**Exercise details:**
Type out the data again, word for word and in full.

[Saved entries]
'''
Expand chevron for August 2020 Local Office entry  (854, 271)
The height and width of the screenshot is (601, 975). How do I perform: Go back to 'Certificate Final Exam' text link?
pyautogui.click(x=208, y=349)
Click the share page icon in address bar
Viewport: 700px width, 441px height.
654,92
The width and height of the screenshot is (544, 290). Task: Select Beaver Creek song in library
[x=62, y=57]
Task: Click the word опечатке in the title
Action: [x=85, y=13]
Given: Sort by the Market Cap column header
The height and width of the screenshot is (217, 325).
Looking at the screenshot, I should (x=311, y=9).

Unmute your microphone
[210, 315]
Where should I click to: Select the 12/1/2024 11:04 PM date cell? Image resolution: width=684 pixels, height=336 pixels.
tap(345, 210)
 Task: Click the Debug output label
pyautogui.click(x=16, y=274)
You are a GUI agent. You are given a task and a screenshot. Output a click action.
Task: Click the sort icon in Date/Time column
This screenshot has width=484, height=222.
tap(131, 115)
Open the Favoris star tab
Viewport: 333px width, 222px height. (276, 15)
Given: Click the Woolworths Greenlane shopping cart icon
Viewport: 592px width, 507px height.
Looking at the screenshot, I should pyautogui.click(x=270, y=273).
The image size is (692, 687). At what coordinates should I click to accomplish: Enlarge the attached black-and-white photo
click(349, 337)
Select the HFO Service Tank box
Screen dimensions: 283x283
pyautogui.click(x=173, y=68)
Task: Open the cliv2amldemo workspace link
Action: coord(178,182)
'''
**Reply:**
Expand chevron for August 2020 Local Office entry  (854, 271)
The height and width of the screenshot is (601, 975). How do I perform: Go back to 'Certificate Final Exam' text link?
pyautogui.click(x=208, y=349)
Click the share page icon in address bar
Viewport: 700px width, 441px height.
654,92
The width and height of the screenshot is (544, 290). Task: Select Beaver Creek song in library
[x=62, y=57]
Task: Click the word опечатке in the title
Action: [x=85, y=13]
Given: Sort by the Market Cap column header
The height and width of the screenshot is (217, 325).
Looking at the screenshot, I should (x=311, y=9).

Unmute your microphone
[210, 315]
Where should I click to: Select the 12/1/2024 11:04 PM date cell? Image resolution: width=684 pixels, height=336 pixels.
tap(345, 210)
 Task: Click the Debug output label
pyautogui.click(x=16, y=274)
You are a GUI agent. You are given a task and a screenshot. Output a click action.
Task: Click the sort icon in Date/Time column
This screenshot has width=484, height=222.
tap(131, 115)
Open the Favoris star tab
Viewport: 333px width, 222px height. (276, 15)
Given: Click the Woolworths Greenlane shopping cart icon
Viewport: 592px width, 507px height.
Looking at the screenshot, I should pyautogui.click(x=270, y=273).
The image size is (692, 687). At what coordinates should I click to accomplish: Enlarge the attached black-and-white photo
click(349, 337)
Select the HFO Service Tank box
Screen dimensions: 283x283
pyautogui.click(x=173, y=68)
Task: Open the cliv2amldemo workspace link
Action: coord(178,182)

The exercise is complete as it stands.